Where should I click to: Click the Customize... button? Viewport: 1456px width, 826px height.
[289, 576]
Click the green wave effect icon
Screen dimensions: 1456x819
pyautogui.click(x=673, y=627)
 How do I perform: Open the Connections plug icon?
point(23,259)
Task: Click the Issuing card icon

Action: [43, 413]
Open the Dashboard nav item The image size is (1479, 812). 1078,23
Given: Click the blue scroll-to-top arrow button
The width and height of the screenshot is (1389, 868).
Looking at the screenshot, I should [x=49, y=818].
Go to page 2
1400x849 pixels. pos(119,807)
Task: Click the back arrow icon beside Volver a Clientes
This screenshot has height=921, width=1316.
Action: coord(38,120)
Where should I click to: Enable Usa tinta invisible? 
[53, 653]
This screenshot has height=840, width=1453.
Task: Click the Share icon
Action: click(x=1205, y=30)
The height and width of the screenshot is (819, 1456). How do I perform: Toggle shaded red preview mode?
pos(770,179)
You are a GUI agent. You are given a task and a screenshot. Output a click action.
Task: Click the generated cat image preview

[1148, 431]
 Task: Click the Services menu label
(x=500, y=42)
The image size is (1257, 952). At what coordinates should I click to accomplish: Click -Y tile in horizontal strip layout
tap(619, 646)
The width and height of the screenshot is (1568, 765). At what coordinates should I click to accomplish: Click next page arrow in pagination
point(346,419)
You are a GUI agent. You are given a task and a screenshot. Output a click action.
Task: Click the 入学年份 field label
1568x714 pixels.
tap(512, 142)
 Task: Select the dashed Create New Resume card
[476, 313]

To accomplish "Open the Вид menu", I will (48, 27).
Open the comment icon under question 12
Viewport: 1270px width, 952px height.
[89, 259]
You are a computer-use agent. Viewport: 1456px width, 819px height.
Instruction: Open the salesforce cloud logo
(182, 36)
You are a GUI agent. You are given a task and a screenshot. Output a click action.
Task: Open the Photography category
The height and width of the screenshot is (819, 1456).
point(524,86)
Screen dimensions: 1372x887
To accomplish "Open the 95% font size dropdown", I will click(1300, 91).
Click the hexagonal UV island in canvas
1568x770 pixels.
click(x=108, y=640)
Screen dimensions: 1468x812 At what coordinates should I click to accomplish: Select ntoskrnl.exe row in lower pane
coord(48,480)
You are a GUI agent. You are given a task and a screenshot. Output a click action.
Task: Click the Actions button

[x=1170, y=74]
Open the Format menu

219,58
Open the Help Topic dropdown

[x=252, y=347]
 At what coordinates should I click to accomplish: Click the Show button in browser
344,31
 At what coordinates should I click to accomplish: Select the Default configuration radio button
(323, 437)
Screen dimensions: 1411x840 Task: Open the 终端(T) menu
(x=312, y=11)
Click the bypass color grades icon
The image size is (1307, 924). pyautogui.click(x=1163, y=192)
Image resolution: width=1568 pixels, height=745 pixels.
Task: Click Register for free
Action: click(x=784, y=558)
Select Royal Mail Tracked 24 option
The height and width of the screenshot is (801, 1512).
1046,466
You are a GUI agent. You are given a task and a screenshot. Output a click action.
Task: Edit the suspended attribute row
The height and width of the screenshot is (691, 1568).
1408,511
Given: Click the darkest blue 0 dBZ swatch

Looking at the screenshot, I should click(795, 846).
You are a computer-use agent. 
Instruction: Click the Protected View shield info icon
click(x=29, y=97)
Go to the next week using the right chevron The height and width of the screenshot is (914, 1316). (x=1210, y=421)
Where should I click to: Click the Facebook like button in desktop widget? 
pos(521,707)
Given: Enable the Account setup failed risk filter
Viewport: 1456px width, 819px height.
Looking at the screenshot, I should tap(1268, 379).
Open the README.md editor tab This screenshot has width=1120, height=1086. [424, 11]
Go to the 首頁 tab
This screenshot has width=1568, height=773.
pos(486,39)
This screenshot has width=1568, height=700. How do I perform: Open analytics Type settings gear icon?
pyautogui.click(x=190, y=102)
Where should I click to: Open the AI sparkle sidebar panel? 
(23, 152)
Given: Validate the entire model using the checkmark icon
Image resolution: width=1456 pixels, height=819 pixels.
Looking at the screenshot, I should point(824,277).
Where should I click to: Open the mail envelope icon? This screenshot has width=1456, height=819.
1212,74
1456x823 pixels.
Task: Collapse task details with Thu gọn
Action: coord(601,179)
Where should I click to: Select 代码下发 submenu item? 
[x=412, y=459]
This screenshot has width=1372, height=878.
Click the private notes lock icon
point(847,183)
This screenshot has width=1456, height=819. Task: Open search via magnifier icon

====

Assignment →
Set down exactly the lines beginning at the one that holds "Image resolution: width=1456" and ending with the last line of the data.

Final answer →
Image resolution: width=1456 pixels, height=819 pixels.
Looking at the screenshot, I should point(824,277).
Where should I click to: Open the mail envelope icon? This screenshot has width=1456, height=819.
1212,74
1456x823 pixels.
Task: Collapse task details with Thu gọn
Action: coord(601,179)
Where should I click to: Select 代码下发 submenu item? 
[x=412, y=459]
This screenshot has width=1372, height=878.
Click the private notes lock icon
point(847,183)
This screenshot has width=1456, height=819. Task: Open search via magnifier icon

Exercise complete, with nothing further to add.